Despite poor infrastructure, Agbara beats Apapa, Ikeja, others with N385.9bn investment
Although roads network starting from Badagry, Lagos State end of Agbara-Igbesa-Atan Ota expressway, which is currently in a bad shape, responsible for uncountable number of fallen trucks and containers as well as losses of man hours, Agbara/Igbesa/Ota industrial estates in Ogun State attracted N385.9 billion new investment in less than two years, BusinessDay has learnt.
According to a source, who analysed investment statistics released by the Manufacturers Association of Nigeria (MAN), which disclosed that N643.2 billion was invested in Ogun State between January 1, 2014 and June 30, 2015, in manufacturing and real estate, 60 percent of the total investment was, during the period under review, domiciled in Agbara/Igbesa/Ota axis.
The source, who is chairman of a group of companies in axis and member of MAN, said out of N514.87billion and N128.3 billion invested in Ogun State in 2014 and the first half of 2015, respectively, N385.9 billion (N308.9bn in 2014 and N76.98bn in H1, 2015) was domiciled in Agbara/Igbesa/Ota axis, which represents 60 percent of the total investment within the period.
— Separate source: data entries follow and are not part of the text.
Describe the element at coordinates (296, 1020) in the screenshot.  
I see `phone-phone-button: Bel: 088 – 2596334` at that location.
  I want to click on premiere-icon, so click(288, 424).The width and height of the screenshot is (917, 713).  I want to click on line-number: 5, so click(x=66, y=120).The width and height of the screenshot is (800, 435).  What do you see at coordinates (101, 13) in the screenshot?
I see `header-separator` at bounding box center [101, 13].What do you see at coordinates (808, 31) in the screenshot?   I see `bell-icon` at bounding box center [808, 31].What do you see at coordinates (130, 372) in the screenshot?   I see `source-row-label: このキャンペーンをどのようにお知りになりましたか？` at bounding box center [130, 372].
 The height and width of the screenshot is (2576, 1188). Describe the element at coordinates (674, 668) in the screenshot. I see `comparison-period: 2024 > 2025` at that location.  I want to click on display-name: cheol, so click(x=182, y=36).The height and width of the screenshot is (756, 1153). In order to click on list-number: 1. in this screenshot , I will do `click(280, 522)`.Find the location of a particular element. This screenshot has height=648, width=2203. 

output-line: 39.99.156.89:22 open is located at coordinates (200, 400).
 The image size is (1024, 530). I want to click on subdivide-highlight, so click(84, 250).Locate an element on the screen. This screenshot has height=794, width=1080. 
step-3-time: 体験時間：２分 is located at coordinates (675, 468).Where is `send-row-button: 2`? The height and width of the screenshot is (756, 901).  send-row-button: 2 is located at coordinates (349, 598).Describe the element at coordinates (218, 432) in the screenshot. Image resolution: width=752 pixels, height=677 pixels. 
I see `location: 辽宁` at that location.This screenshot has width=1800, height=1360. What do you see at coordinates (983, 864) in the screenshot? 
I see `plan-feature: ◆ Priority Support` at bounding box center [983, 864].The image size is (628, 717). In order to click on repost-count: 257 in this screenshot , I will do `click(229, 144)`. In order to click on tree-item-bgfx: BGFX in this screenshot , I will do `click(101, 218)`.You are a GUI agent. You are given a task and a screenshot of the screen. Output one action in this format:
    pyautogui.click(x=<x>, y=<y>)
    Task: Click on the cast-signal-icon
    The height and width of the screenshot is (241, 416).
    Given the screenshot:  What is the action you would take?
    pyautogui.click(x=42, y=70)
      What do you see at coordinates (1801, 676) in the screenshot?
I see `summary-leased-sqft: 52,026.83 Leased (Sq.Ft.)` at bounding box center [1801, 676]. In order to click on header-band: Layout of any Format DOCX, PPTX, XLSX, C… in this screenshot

The figures however show that Agbara/Igbesa/Ota industrial estate share of investment year-on-year statistics was 75.5 percent when compared with Apapa 20.7 percent and Ikeja 3.6 percent in 2014, and was 72.2 percent in first half of the year 2015, while Ikeja got 20.4 percent and Apapa 7 percent within the year under review, leaving Agbara/Igbesa/Ota industrial estates as the biggest industrial hub in Nigeria.
Speaking on the rate of investment coming to Agbara/Igbesa/Ota industrial axis of Nigeria, Tunji Giwa, customs officer in charge of Ogun Guangdong Free Trade Zone, said the axis would have been the nation’s cash cow and largest industrial hub in West Africa if not for the decaying road infrastructure responsible for some setbacks in production.
Giwa, who disclosed that Nigeria Customs Service generated N18.8 million from excise duty in the Free Trade Zone alone between January and February, condemned bad condition of roads in the axis, especially Agbara-Igbesa-Atan Ota expressway, which he described as one of the most-valuable industrial roads where haulage of raw materials and finished goods was carried out every minute.
“I stand bold to surmise that Ogun Guangdong FTZ is one of the fastest growing zones in the country, despite some teething challenges the zone is grapping with. Numberless containers have fallen along the road while coming to the zone, our vehicles, on many occasions, have got stuck in the middle of the road often flooded with water and mud during rainy season.
“This and sundry setbacks militate against the full utilisation of the opportunities/potentials the zone offers prospective investors,” he said.
Also, a senior investment banker from Access Bank plc, who does not want his name in print, told BusinessDay that “what Governor Ibikunle Amosun of Ogun State needs to do on Agbara-Igbesa-Atan Ota expressway is to declare state of emergency and should give an excuse that the road belongs to Federal Government,” saying the governor should boost investors’ morale.
He said Governor Amosun should not wait for the state investors’ forum coming up later in the year before he could converge all the investors operating in the state since such a time might be too long, saying: “What the investors need now is the governor to come over here (Agbara) and discuss modalities of operation, how he intends to upgrade infrastructure.
“He should know that huge investment can still come to Agbara if he can build confidence of existing investors in Agbara and the entire industrial estates of the state. Fine, he is doing a lot on land rebates, land title documents, against multiple taxation, fairly good security outfit, but he needs to do more on roads and other infrastructure in industrial estates like Agbara.”
Meanwhile, BusinessDay has gathered that new investment, focusing on production of glass bottle, blown film beverage packaging as well as pharmaceutical and drug production plants worth about N416 billion may have been secured and domiciled in Agbara and Guangdong Free Trade Zone in Igbesa in the first quarter of the year 2016.
Nampak Bevcan Packaging, one of the leading packaging companies in sub-Saharan African, has begun expansion of its packaging production lines in OPIC Industrial Estate, Agbara, with $300 million (N96bn), while a group of Xi’an investors from Shaaxi Pharmaceuticals in the Republic of China, has acquired 1,000 hectares for construction of hi-tech pharmaceutical park worth $1 billion (N320bn).